When Editors Are Authors: Writing Effective Blurbs & Publicity Material
The second part of the workshop will deal with the part of an editor’s job that many editors find confronting: writing. This session will build on the analysis of poor writing and good writing from the earlier part of the day and look at the techniques used in effective persuasive writing. In practical exercises, you will write blurbs using the tested techniques learnt in the workshop.
Effective Project Management
The final part of the workshop will deal with what preoccupies many senior and managing editors: how to cope when things go wrong. You will learn about the particular importance of forward planning, and how to make schedules and calendars a tool rather than a trial. Finally, you will be introduced to the need to adaptable when the best-laid plans fail: being an effective microchange manager is the often the key to being an effective
editorial manager, and practical solutions for some specific real-life problems—such as discovering typos on the contents page of an advance copy—will be discussed.

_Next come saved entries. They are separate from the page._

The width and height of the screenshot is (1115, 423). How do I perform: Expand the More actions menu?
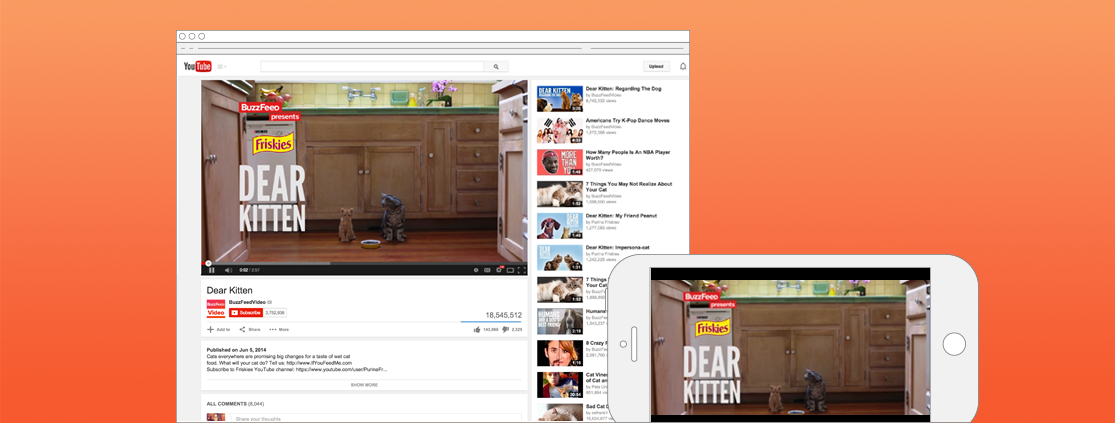pos(279,329)
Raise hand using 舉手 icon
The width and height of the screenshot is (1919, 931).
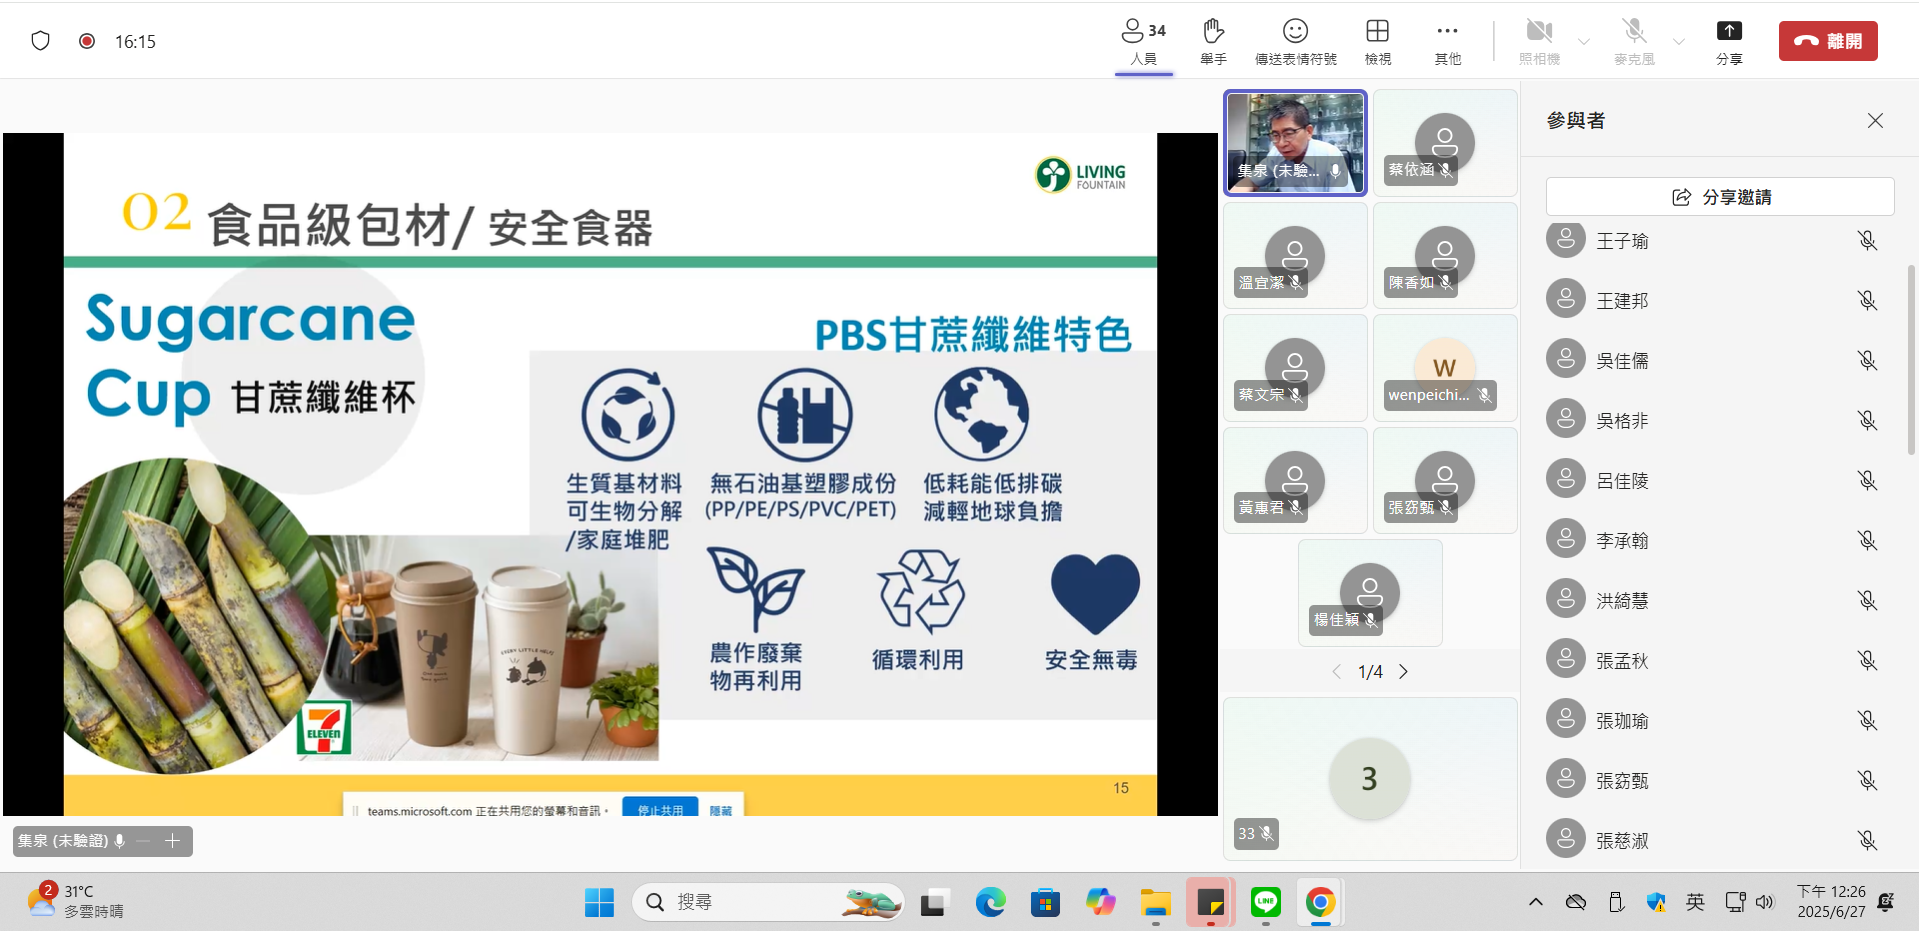1213,41
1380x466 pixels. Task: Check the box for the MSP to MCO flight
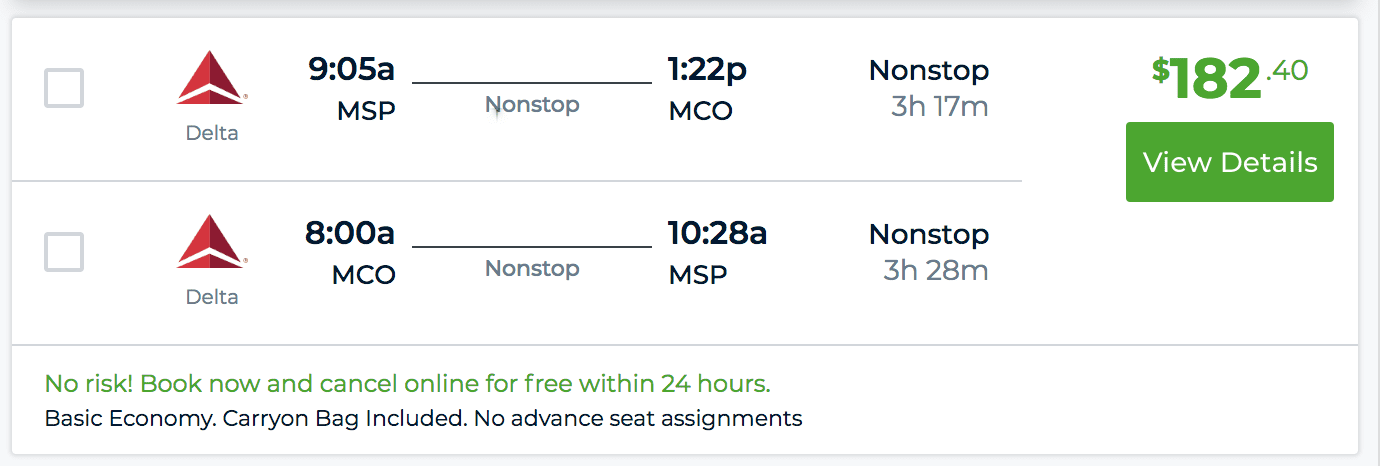[x=64, y=88]
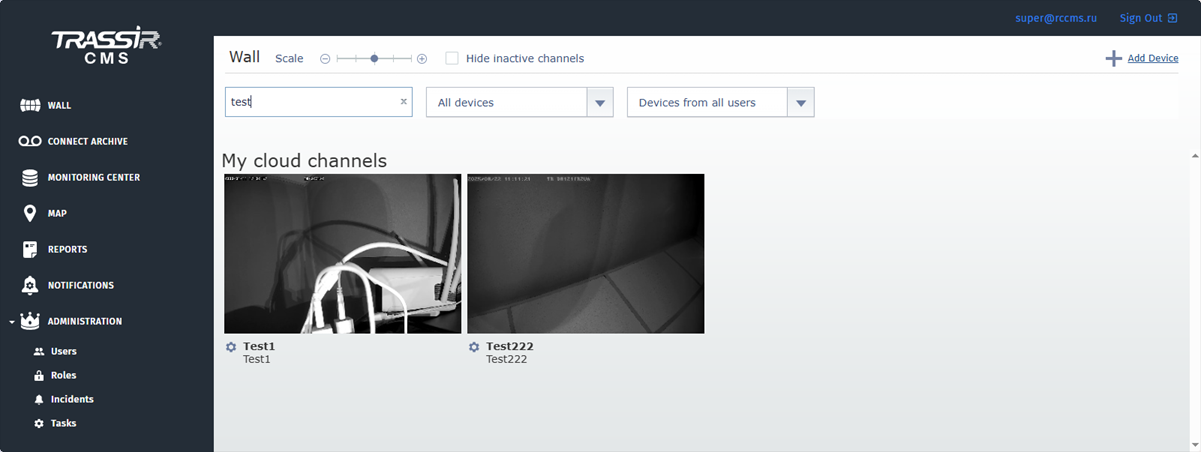1201x452 pixels.
Task: Expand the All devices dropdown
Action: [x=599, y=102]
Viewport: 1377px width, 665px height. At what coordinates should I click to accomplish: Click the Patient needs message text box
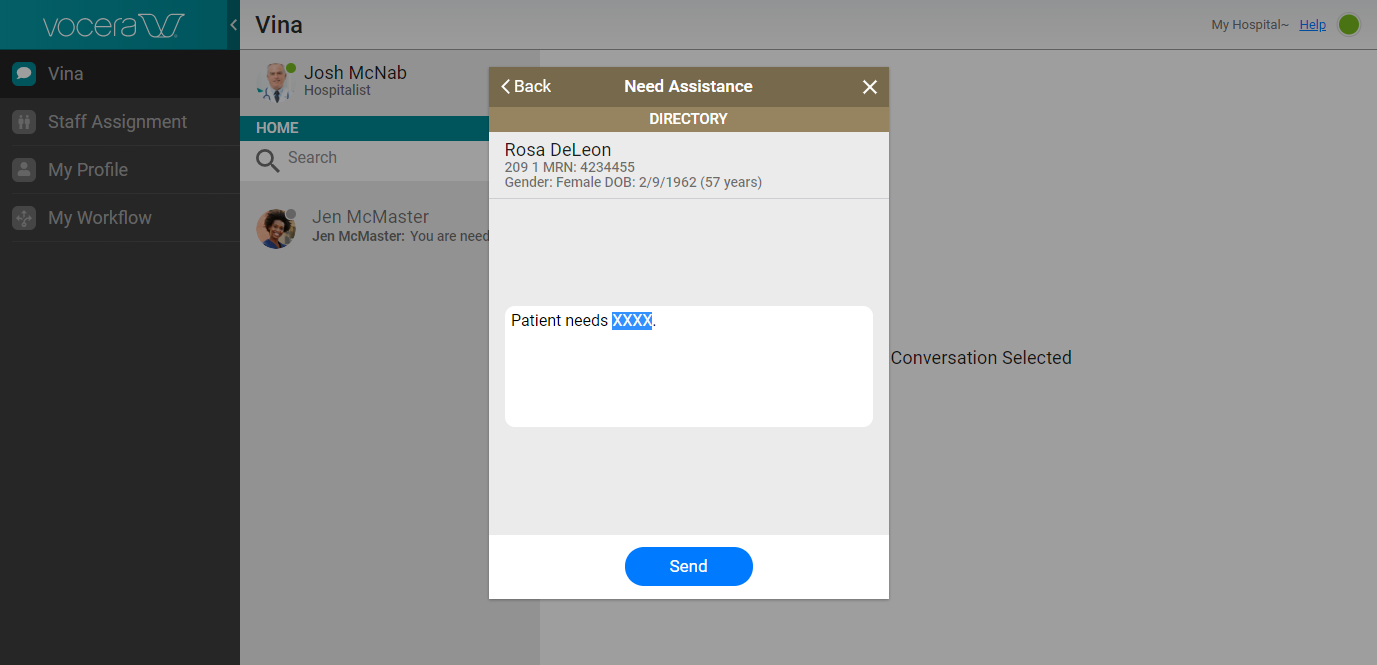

About the Trainer: Susan Keogh
Susan Keogh has more than 20 years of experience in the publishing industry. She has worked in-house as an editor, publishing manager and editorial manager for Melbourne University Press, Lonely Planet and Cambridge University Press.
She is a Distinguished Editor member of the Australian Institute of Professional Editors Assessors Forum (the group that has developed and assesses the national editors’ accreditation examination) and she is an honorary life member and former president of the Society of Editors in the Australian state of Victoria.
She currently works as an editorial and publishing consultant for corporations and publishing companies, and teaches in the Royal Melbourne Institute of Technology’s Postgraduate Diploma in Editing and Publishing.
Registration Details
Registration is on a first-come-first-served basis and workshop fees must be paid before the workshop. If the minimum number of participants is not met for the class, the organisers will inform all participants about possible postponement and cancellation, two weeks before the workshop date.
Cancellation & Substitution
The workshop can be cancelled or postponed two weeks before the workshop date if the minimum number of participants is not met. Participants will be fully refunded for workshops cancelled by us.
Participants who are unable to attend a workshop they have registered for are to inform us of the reason two weeks before the workshop date. They will be fully refunded in the event of extenuating and mitigating circumstances (E.g. illness, bereavement, accidents) . Those who inform us up to five (5) working days before the workshop date will receive a 50% refund. Participants can also attend another course at the same value within the same year.
Upon registration, you are deemed to have read and understood the cancellation, withdrawal and substitution policy and accept the terms contained therein.